Recentemente, em uma rede social, me deparei com o meme acima. Nele o famoso personagem de Roberto Gomés Bolagnos – o Chapolin Colorado – constata de forma sarcástica que mais um dia se passou sem que a fórmula de Bháskara (ferramenta matemática utilizada para obter a raiz de uma equação de segundo grau) lhe fosse útil. Esta imagem cômica pode ser fonte de reflexões que apontem em diferentes sentidos. Neste texto quero fazer um recorte sobre o valor de se ter uma matriz curricular vasta e diversa. Afinal, para que investir em um currículo com disciplinas tão diversas quanto literatura e física? História e matemática? Música e Química? Filosofia e Biologia?

Montar um currículo básico é um processo complexo. É preciso definir objetivos didáticos, elencar competências e habilidades a serem ensinadas, definir eixos temáticos, elencar e desenvolver métodos e indicadores de ensino e aprendizagem, além de sincronizar todas essas etapas com debates e conflitos de interesse de âmbito nacional e locais, interesses públicos e individuais, e de mercado e cidadania por exemplo. Não parece e nem é fácil (Córdão, 2011).

Todavia, à despeito dessas dificuldades, nós temos diretrizes curriculares (DC’s) que preconizam o ensino de línguas, matemática, ciências, artes e humanidades. E, reconhecendo que existem mil e um problemas com nosso sistema de educação, eu gostaria de valorizar a ambição dessas DC’s em abranger assuntos tão diversos.

Vivemos em uma época em que os meios de comunicação tornaram a informação um recurso imprescindível, instantâneo e infinito quando levamos em conta a capacidade individual de uma pessoa acessá-la a partir de qualquer dispositivo com acesso à internet banda larga. Dito isto, nos vemos em um cenário em que apesar de estamos a poucos passos de quase qualquer tipo coisa que quisermos conhecer, nossos interesses, atenção e escolhas são os verdadeiros condicionantes daquilo que vamos acessar. Num behaviorês mais direto, nossos cliques são produtos diretos das operações motivadoras, regras e do potencial discriminativo com que interagimos ao nos depararmos com situações em que esquemas concorrentes estão em vigor e precisamos tomar decisões como ao acessarmos um site, blog ou aplicativo.

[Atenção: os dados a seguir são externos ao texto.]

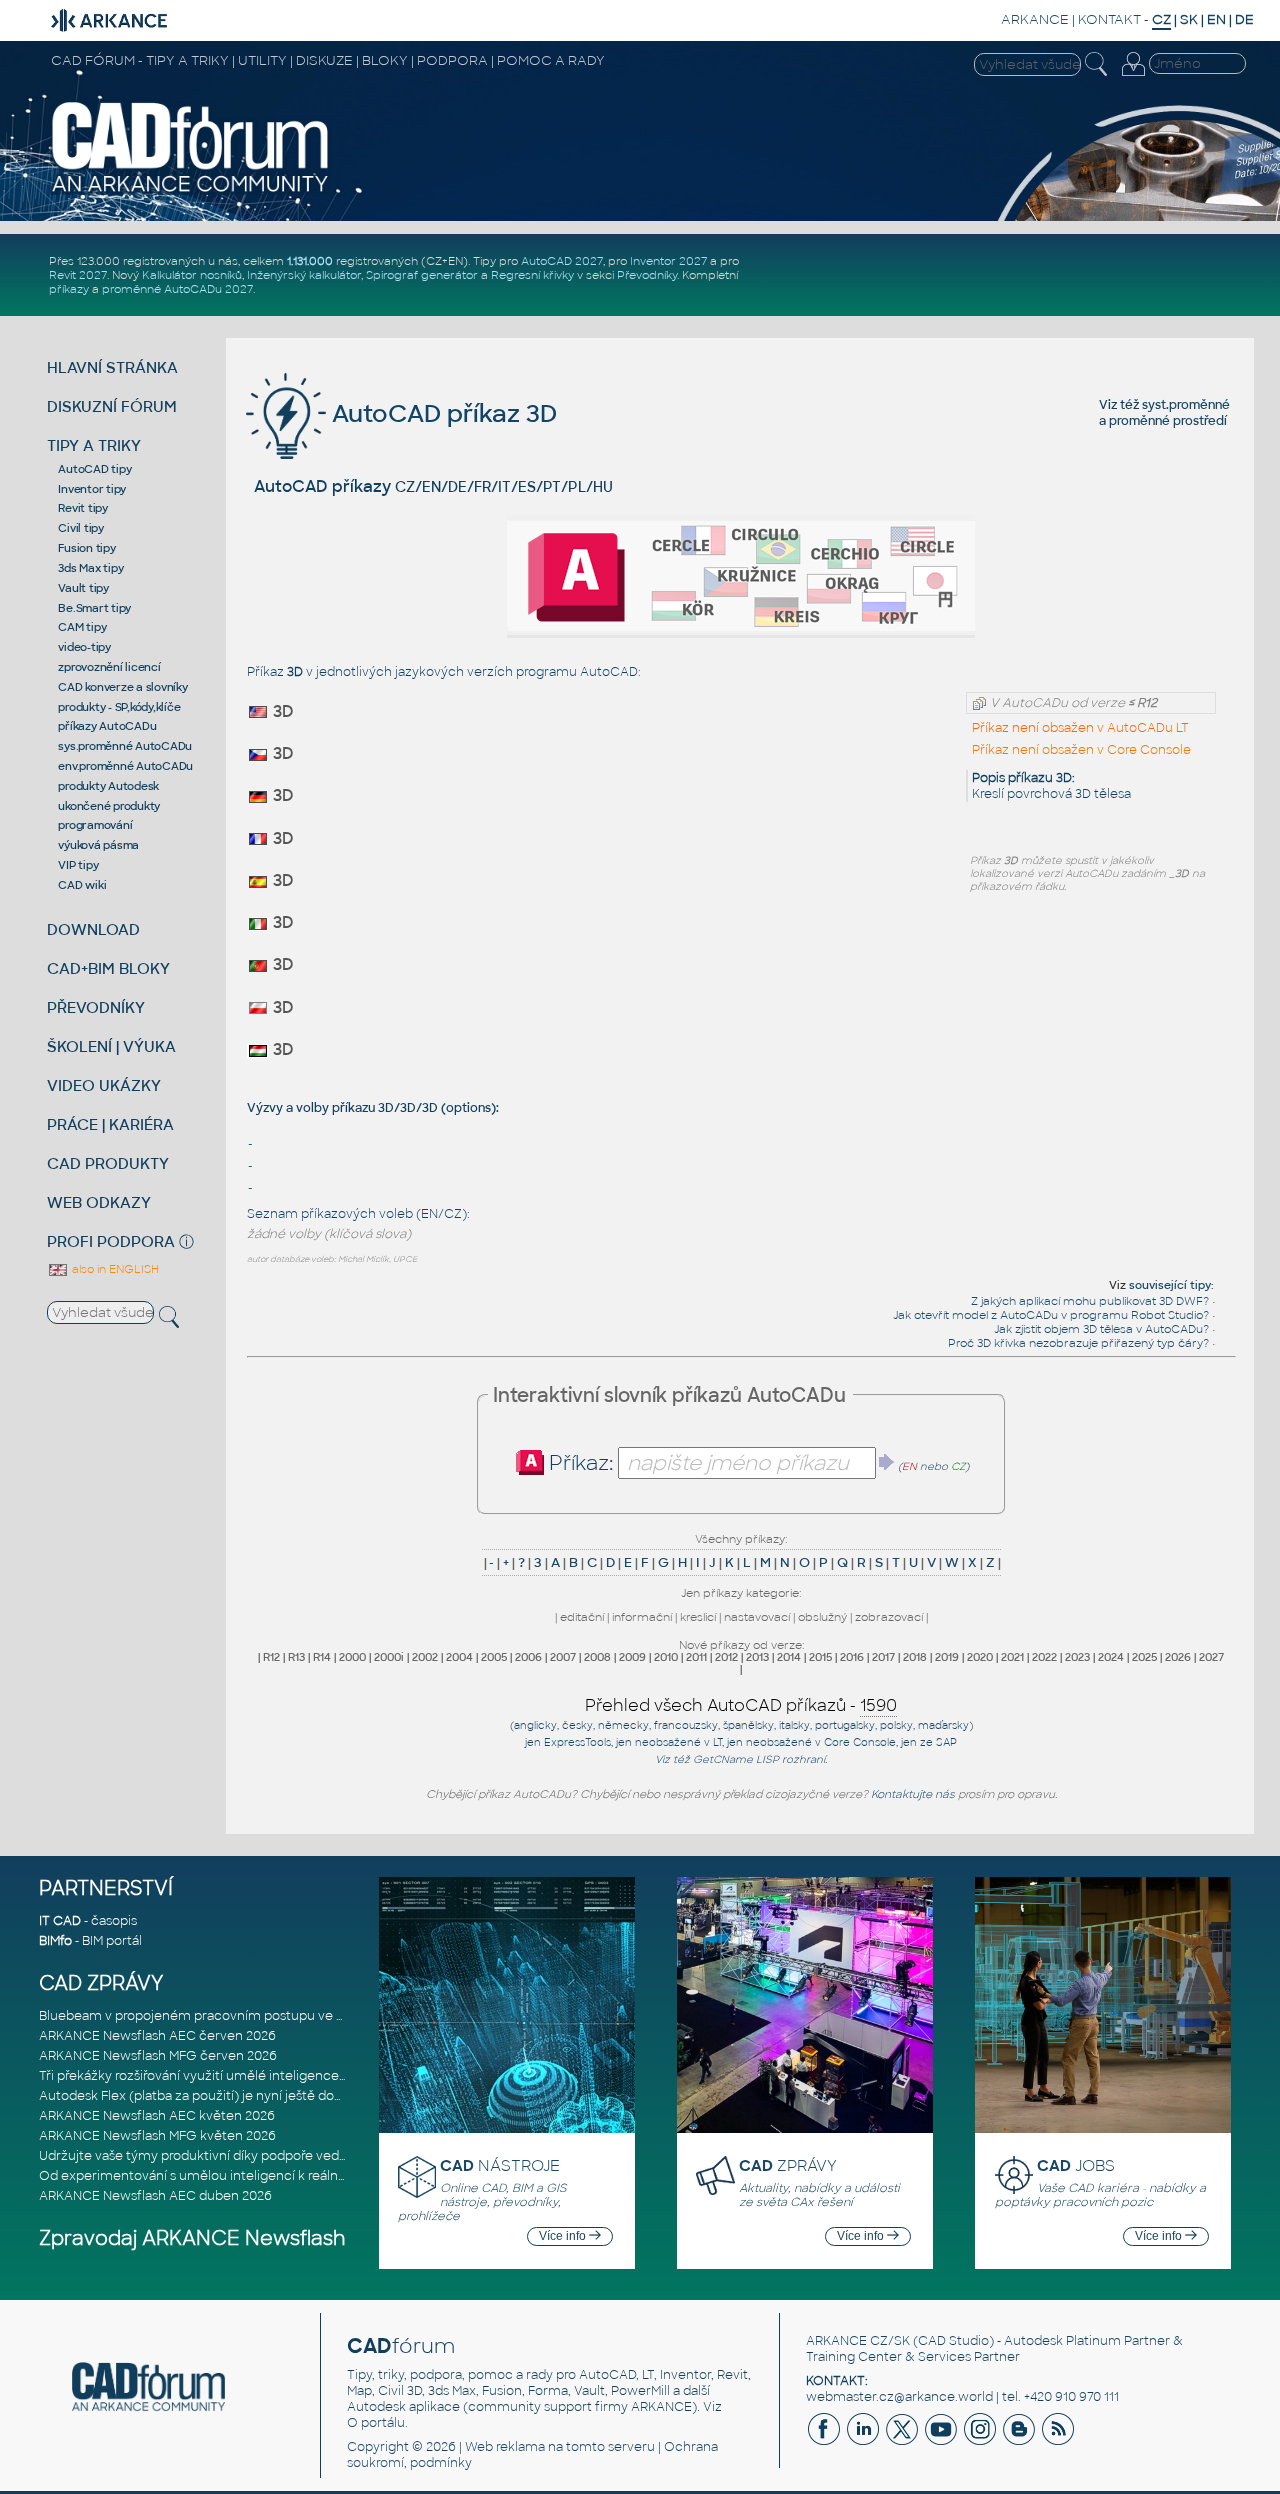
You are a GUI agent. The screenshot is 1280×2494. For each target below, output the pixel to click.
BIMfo (55, 1941)
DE (1244, 19)
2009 (632, 1657)
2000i (389, 1657)
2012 (726, 1657)
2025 (1144, 1657)
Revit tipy (83, 508)
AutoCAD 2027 (562, 261)
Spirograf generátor (422, 275)
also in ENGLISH (114, 1269)
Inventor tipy (92, 489)
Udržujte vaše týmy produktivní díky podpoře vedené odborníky (233, 2156)
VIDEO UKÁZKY (104, 1085)
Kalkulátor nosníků (192, 275)
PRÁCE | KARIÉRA (110, 1124)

Aquilo que conhecemos hoje – nosso conhecimento prévio – é a bússola e a âncora que, ao mesmo tempo, nos guiam e nos fixam na aventura de navegar pelas informações da rede mundial de computadores e que podem nos fazer encontrar e produzir conhecimento novo. Assim, se o conhecimento que temos é a bússola, estudar cada disciplina que encontramos em uma escola é como acessar um mapa diferente. Para sair do lugar basta soltar o barco do cais. Para chegar a um destino – qualquer que seja – é preciso ler o mapa, ver o mundo e checar a bússola. Nem tudo no mapa lhe será útil para chegar a um destino qualquer, mas para que seja possível chegar a qualquer destino é preciso que haja no mapa diversos tipos de informação tanto sobre a terra quanto sobre o mar.

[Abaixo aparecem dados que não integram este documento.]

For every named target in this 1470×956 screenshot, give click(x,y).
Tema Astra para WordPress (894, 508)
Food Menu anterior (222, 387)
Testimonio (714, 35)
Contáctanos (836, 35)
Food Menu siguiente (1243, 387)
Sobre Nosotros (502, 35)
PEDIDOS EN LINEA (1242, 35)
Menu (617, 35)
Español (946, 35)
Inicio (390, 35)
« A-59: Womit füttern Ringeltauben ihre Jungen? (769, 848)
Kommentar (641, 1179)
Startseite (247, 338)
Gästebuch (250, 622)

Retomando o meme, Bhaskara é como um ícone entre tantos outros daqueles que encontramos no incrível mapa da matemática. O destino para um jovem aprendiz de marinheiro pode ser incerto, mas Bhaskara é como um farol que garante a ele que não importa que percurso faça, ao passar por Bhaskara, ele saberá qual o próximo passo. Terá em Bhaskara um porto seguro.

E não apenas Bhaskara, também Aristóteles, Marx, Mozart, Madame Curie, Newton, Darwin e quem mais for. Em seu percurso o marinheiro muitas vezes não encontrará esses grandes personagens, mas encontrará seu legado. Um teorema, um pensamento, uma sinfonia, uma substância, a representação de uma força da natureza ou a história da vida. Esse legado é a pista no mapa.

A diversidade curricular pode servir de base para a criatividade, flexibilidade e proficiência na habilidade de resolver problemas. Afinal, ninguém quer entrar num barco com um capitão que não sabe o que fazer caso uma tempestade nos empurre para fora do curso. Toda pista é bem-vinda quando não se conhece o caminho. E o que é a escola se não a oportunidade de reinventar o caminho? Nas palavras de Skinner (1964): “A educação é o que sobrevive quando se esquece o que fora aprendido”.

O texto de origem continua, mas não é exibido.